> [Source extract]:
============================================================
Who’s coming in and what’s going out? Businesses that want to stick with security build commonsense monitoring into their brick-and-mortar operations. Whether it’s a key card reader at the door or a burglar alarm activated at night, careful companies keep an eye on entrances and exits.
Your computer systems deserve the same kind of watchful attention, which is why Start with Security advises you to segment your network and monitor who’s trying to get in and out. Based on FTC cases, closed investigations, and questions posed by businesses, here are examples illustrating the benefits of segmenting your network and monitoring the size and frequency of data transfers.
Segment your network.
Network technology gives companies the option to link every computer, laptop, smartphone, and other device together on the same network. Of course, there may be legitimate business reasons why you need some of your data transfers to be seamless. But is there sensitive information on your network that deserves special treatment?
Segmenting your network – for example, having separate areas on your network protected by firewalls configured to reject unnecessary traffic – can reduce the harm if a breach happens. Think of it like water-tight compartments on a ship. Even if one portion sustains damage, water won’t flood another part of the vessel. By segmenting your network, you may be able to minimize the harm of a “leak” by isolating it to a limited part of your system.
Example: A company must maintain records that include confidential client information. By using a firewall to separate the part of its network that contains its corporate website data from the portion that houses confidential client information, the company has segmented its network in a way that could reduce the risk to sensitive data.
Example: A regional retail chain permits unrestricted data connections across its stores – for example, allowing a computer from the store in Tampa to access employee information from the Savannah store. Hackers detect a security lapse in one in-store network and exploit the “open sesame” aspect of the company’s system to gain access to sensitive data on the corporate network. The retail chain could have reduced the impact of the initial security lapse by segmenting the network so that a weakness at one location doesn’t put the entire corporate network at risk.
============================================================
> [Given records]:
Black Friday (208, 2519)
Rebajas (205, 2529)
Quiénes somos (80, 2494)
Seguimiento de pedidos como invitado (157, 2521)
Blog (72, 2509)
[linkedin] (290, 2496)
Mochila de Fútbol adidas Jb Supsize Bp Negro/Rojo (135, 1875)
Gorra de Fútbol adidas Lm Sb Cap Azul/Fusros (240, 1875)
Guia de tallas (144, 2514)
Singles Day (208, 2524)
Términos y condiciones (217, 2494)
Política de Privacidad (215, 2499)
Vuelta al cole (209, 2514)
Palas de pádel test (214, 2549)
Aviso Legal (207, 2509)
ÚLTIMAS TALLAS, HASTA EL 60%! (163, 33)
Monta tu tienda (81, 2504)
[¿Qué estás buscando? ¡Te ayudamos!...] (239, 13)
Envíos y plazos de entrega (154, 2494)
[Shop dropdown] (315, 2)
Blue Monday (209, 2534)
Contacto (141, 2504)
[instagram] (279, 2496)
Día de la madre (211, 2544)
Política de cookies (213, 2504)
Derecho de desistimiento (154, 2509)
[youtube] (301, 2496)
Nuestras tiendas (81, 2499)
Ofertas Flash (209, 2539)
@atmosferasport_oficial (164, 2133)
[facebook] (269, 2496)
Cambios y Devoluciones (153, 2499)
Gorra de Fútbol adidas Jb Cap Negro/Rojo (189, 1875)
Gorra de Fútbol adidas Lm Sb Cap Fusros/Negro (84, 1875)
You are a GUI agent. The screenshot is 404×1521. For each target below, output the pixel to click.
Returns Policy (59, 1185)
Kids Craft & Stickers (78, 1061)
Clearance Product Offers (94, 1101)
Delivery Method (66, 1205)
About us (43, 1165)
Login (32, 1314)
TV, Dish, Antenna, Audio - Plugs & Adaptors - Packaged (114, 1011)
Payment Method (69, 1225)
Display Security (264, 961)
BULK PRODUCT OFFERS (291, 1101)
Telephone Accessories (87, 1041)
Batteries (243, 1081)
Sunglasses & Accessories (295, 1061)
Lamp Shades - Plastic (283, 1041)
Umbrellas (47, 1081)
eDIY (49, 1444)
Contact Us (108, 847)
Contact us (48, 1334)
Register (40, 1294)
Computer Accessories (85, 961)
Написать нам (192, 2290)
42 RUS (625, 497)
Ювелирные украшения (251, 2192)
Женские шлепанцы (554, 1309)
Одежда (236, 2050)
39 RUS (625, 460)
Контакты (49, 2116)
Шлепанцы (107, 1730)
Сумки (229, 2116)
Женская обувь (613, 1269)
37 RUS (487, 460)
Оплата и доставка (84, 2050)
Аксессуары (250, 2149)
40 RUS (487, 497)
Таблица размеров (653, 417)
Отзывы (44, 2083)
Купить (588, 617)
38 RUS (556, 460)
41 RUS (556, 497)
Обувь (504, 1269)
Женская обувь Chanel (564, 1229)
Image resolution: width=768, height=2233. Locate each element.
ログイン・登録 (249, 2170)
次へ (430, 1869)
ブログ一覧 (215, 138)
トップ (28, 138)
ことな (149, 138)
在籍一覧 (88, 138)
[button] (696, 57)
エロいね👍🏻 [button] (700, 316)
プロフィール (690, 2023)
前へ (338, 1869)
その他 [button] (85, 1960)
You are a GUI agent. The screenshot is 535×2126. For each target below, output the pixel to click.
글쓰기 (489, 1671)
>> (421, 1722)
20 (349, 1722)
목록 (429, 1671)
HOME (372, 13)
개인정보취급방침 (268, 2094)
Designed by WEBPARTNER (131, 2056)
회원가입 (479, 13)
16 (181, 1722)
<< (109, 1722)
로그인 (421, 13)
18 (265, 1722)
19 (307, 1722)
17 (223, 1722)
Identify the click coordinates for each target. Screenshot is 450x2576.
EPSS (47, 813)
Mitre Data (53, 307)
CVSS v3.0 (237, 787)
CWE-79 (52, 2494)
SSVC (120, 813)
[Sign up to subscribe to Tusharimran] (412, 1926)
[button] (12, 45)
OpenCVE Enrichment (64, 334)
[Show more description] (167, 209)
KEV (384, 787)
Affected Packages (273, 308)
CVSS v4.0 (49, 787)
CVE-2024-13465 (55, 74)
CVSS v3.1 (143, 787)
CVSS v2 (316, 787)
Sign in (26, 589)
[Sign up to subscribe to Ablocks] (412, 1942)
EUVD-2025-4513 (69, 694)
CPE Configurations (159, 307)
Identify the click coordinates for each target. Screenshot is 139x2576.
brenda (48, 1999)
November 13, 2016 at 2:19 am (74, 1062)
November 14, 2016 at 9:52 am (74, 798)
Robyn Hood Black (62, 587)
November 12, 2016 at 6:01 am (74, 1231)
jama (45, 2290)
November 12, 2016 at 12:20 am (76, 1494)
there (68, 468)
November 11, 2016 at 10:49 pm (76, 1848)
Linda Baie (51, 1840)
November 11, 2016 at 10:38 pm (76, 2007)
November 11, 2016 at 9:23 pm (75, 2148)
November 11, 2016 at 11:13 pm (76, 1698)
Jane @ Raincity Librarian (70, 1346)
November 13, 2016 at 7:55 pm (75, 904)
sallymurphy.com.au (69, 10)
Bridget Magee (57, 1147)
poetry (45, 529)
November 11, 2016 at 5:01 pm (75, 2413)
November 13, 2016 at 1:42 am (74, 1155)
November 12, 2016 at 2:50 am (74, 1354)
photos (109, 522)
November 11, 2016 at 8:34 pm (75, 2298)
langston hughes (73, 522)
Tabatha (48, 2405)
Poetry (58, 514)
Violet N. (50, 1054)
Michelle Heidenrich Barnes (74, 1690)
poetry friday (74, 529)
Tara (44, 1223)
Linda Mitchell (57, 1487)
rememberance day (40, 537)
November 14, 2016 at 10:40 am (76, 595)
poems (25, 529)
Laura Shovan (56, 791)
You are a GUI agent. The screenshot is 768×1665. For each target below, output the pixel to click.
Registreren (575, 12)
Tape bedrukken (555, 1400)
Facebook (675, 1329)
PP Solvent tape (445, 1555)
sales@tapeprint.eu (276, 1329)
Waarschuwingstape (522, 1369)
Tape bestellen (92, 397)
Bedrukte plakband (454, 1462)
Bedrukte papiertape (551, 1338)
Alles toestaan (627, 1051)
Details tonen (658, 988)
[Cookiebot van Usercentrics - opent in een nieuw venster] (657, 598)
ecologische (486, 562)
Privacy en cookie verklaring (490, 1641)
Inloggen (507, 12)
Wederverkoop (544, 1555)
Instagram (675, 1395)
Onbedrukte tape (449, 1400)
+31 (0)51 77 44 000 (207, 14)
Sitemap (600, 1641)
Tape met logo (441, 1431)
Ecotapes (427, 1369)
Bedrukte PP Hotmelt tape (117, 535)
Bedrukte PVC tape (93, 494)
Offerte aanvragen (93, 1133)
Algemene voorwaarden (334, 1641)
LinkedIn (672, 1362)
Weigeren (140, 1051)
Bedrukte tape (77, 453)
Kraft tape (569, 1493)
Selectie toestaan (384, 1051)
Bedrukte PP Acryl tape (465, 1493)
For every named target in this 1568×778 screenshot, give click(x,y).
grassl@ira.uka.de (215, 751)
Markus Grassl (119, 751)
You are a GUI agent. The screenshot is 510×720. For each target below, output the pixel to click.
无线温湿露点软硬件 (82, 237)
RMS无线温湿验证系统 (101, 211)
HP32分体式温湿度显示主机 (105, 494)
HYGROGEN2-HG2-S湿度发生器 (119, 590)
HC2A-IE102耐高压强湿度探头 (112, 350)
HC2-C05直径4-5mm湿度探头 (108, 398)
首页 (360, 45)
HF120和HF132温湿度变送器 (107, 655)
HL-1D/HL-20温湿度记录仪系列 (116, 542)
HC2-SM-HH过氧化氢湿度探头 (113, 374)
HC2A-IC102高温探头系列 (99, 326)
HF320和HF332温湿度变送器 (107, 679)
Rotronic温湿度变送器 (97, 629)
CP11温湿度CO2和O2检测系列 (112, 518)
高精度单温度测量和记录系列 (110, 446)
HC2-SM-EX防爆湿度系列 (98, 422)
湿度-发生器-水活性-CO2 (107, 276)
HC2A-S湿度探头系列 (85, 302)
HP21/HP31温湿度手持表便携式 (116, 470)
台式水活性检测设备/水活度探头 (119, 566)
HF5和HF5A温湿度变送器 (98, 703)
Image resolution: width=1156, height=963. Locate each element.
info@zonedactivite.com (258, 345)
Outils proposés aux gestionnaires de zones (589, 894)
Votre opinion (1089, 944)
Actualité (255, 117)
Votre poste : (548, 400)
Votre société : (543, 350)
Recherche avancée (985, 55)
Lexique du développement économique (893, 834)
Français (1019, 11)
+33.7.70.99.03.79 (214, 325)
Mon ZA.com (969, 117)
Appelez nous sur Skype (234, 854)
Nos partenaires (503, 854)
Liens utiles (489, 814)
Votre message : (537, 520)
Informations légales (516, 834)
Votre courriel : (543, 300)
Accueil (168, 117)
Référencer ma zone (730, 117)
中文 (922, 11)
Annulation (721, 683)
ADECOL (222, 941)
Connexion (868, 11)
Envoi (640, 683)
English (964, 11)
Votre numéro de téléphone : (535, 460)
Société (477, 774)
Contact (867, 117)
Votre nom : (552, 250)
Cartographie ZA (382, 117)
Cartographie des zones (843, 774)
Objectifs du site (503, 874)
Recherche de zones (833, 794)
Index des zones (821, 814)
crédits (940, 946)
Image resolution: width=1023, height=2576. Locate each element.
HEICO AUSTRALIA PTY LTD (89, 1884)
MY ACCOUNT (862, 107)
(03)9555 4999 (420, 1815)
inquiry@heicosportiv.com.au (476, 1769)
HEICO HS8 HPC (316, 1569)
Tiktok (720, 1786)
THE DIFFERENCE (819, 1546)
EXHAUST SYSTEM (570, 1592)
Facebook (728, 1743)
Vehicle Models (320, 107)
============================================================
> [Set of tasks]:
• a. From the text on network segmentation, set down the passage starting with "Segmenting your network –" and going on through "to sensitive data." with no changes.
• b. Translate this sentence from the text on network segmentation into Spanish: "Think of it like water-tight compartments on a ship."
• c. Using the text on network segmentation, answer the following:
(i) What two things does Start with Security advise regarding the network?
(ii) In the first example, what does the company separate from the portion that houses confidential client information?
(iii) In the retail chain example, a computer from the Tampa store is allowed to access employee information from which store?

> [Expected results]:
• a.
Segmenting your network – for example, having separate areas on your network protected by firewalls configured to reject unnecessary traffic – can reduce the harm if a breach happens. Think of it like water-tight compartments on a ship. Even if one portion sustains damage, water won’t flood another part of the vessel. By segmenting your network, you may be able to minimize the harm of a “leak” by isolating it to a limited part of your system.
Example: A company must maintain records that include confidential client information. By using a firewall to separate the part of its network that contains its corporate website data from the portion that houses confidential client information, the company has segmented its network in a way that could reduce the risk to sensitive data.

• b. Piénselo como los compartimentos estancos de un barco.

• c.
(i) It advises segmenting the network and monitoring who is trying to get in and out.
(ii) The part of its network that contains its corporate website data.
(iii) The Savannah store.